• **REQUIRED WORK**
Among the entries below, please show each line that carries the word "Remove".

THE DATA section start

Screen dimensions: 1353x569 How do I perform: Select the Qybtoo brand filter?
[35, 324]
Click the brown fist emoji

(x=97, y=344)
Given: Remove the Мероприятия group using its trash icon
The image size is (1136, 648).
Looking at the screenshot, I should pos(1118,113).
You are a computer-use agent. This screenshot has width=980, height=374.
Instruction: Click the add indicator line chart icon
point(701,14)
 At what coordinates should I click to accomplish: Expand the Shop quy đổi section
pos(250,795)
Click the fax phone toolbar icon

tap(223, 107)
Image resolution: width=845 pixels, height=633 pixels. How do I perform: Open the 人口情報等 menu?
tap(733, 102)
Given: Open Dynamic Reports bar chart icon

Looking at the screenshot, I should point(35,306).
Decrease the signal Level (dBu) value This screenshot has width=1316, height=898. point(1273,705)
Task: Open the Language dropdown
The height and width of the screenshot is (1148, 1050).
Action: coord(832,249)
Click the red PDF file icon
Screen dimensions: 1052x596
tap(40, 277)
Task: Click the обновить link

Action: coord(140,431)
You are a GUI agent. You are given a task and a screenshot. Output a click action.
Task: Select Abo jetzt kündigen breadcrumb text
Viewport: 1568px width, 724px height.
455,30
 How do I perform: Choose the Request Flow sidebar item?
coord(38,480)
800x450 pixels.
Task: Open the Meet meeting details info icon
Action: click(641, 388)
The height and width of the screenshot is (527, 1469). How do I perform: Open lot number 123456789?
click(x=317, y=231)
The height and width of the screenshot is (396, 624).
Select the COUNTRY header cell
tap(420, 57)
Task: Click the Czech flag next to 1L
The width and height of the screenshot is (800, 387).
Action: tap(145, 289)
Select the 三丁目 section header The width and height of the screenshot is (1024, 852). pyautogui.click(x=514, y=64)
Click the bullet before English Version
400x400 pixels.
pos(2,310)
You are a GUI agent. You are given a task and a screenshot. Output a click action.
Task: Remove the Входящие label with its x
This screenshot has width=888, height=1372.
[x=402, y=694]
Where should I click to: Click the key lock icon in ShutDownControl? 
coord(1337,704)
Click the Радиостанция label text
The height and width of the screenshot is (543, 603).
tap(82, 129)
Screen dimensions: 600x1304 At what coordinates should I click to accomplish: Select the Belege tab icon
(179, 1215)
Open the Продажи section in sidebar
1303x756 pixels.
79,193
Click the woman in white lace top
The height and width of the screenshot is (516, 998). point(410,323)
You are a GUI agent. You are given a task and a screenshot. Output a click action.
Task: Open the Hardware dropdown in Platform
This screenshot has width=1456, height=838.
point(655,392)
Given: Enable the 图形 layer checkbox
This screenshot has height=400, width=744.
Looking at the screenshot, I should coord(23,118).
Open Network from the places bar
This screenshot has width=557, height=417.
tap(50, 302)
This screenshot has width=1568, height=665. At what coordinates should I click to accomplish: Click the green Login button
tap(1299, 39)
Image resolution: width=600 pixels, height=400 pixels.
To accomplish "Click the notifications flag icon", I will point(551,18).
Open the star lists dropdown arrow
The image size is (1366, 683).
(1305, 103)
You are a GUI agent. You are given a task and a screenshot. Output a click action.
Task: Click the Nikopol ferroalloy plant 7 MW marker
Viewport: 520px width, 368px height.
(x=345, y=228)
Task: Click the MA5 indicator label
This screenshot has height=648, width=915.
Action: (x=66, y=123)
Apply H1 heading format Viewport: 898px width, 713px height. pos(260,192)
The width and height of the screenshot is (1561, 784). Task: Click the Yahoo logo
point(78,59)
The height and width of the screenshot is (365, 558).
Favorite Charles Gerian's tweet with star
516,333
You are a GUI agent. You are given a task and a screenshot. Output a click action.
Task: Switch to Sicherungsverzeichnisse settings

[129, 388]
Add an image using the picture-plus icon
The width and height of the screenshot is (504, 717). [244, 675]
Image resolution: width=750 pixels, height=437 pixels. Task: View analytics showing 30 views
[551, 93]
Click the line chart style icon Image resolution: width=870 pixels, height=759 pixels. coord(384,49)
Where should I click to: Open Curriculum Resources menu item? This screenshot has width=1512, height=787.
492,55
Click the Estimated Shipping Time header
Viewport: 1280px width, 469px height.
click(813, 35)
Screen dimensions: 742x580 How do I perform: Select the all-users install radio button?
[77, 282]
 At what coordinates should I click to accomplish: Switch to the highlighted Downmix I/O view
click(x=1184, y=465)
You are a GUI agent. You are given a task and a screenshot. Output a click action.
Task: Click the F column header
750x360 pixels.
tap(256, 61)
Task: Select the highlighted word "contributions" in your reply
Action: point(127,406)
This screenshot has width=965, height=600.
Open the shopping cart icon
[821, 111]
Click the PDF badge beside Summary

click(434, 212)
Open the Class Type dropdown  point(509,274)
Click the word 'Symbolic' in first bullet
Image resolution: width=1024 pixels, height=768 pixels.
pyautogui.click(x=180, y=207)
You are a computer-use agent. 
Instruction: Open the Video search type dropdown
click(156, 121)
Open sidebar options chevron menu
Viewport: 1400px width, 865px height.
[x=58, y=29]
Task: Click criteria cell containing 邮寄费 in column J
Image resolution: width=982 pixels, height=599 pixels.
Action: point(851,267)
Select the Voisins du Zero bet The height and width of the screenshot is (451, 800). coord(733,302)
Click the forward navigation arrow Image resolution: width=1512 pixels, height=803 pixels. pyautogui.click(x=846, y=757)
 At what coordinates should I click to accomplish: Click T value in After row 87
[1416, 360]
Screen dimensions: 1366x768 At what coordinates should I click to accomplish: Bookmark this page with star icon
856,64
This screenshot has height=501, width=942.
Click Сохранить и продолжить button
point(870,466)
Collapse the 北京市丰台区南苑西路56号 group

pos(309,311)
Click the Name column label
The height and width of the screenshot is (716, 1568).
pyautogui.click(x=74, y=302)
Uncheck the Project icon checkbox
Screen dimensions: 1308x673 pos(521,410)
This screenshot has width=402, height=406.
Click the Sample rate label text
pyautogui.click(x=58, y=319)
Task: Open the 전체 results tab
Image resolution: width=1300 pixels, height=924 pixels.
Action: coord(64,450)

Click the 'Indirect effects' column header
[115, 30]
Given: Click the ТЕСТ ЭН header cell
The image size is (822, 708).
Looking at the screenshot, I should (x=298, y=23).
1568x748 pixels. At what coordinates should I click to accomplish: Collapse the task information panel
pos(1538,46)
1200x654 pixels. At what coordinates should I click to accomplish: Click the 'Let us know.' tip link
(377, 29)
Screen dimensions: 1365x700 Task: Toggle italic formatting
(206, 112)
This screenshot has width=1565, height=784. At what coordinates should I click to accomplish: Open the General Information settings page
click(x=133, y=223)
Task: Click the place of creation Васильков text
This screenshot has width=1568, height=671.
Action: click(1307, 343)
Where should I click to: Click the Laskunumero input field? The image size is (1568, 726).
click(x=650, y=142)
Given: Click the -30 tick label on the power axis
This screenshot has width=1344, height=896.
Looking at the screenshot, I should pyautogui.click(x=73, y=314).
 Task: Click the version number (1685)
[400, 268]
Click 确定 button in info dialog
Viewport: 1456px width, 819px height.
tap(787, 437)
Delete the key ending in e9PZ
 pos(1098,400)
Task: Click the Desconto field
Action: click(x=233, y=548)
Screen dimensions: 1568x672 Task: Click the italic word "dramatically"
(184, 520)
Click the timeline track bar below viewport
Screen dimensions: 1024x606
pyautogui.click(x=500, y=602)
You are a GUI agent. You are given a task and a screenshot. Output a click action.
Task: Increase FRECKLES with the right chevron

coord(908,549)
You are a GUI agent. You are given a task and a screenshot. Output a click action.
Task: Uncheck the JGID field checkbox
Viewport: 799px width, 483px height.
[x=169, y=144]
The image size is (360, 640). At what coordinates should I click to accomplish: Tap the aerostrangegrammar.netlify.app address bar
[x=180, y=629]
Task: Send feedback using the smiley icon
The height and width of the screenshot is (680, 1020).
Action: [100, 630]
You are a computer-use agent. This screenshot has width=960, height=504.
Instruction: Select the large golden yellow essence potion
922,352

THE DATA section end

• **EXERCISE OUTPUT**
Given: Remove the Мероприятия group using its trash icon
Task: Remove the Входящие label with its x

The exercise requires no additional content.